Friday, March 29, 2024

Revealed: How Top Ministry of Health officials stole Sh5 billion

Top Ministry of Health officials have stolen more than Sh5 billion in an NYS-style mega corruption scandal involving diversion of funds, double payment for goods, and manipulation of the Integrated Financial Management System (IFMIS).

A leaked internal audit report says the theft, which is five times the infamous Sh791 million National Youth Service scandal, also involved payments of millions of shillings to phony suppliers in the financial year (2015/2016).

The auditors say the amounts lost could be higher because they have yet to complete work on the ministry’s transactions for the year.

“The small sample covered is an indicator that there could be a wider scheme wherein the ministry incurred huge losses to the detriment of service delivery to the public,” the audit report addressed to Health secretary Cleopa Mailu says.
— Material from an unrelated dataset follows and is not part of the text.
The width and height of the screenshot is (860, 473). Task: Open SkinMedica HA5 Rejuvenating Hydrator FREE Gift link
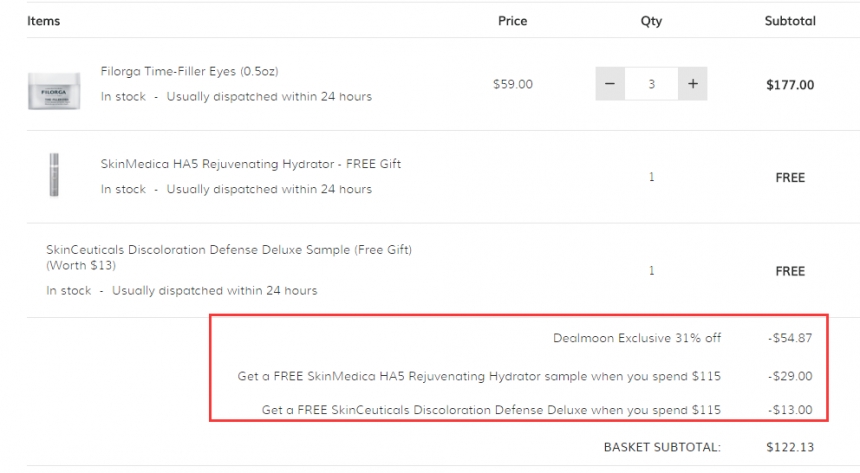pyautogui.click(x=250, y=164)
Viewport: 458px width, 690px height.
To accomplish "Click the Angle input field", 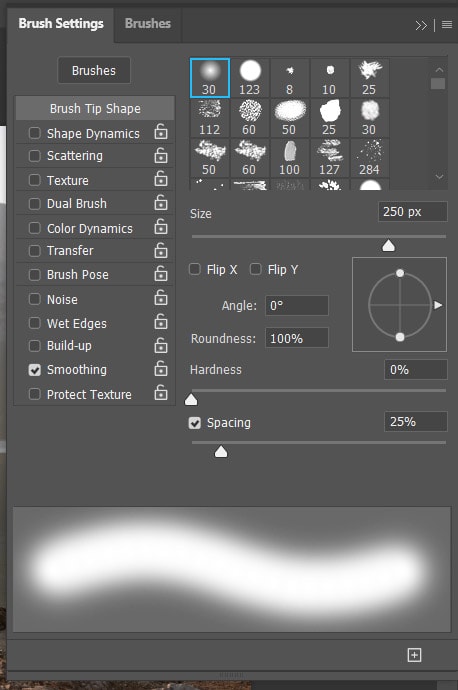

Top on the list of fraudulent transactions identified in the audit report was the diversion of Sh889 million meant to be disbursed to county governments to support the free maternity care programme and its use in the purchase of phantom mobile medical clinics for urban slums.

A large chunk of the money (Sh800 million) was paid to Estama Investment Limited, a company whose owners are not revealed in official records at the Registrar of Companies, to supply 100 portable medical clinics that have yet to be delivered four months after the financial year ended.

Estama was paid the money in three instalments, including Sh400 million on June 27, a transaction for which the payment voucher could not be found during the audit. Even more questionable is the fact that Estama raised a separate purchase order for Sh200 million on June 30 and got paid the same day.

Izaq Odongo, the head of curative and rehabilitative services at the ministry and on whose behalf payments for the clinics were signed, said the equipment arrived at the port of Mombasa but has not been distributed a year since being shipped in.

He could not explain the delay or even why the ministry made the full payment before the equipment was delivered.

The Principal Secretary in the Ministry of Health, Nicholas Muraguri, did not deny the existence of the audit report, but dismissed the author as “incapable of understanding how government works,” even as he threatened her with espionage and snooping on her private communication.

“I mean, you don’t know government. We can get what you write even before you publish it, including getting print-shots and screenshots of the story. Someone can be reading your messages while sitting here. If there is a need to hack Nation’s system we can. We can even confirm how much money is in your account now,” the PS said when asked to respond to the audit queries.

The audit also found that Estama was paid despite not meeting the Kenya Revenue Authority’s requirements on the use of electronic tax register (ETR) receipts, tax compliance and PIN number.

“This raises a red flag on whether the firm met the legal requirements to be considered for a government contract,” the audit report says.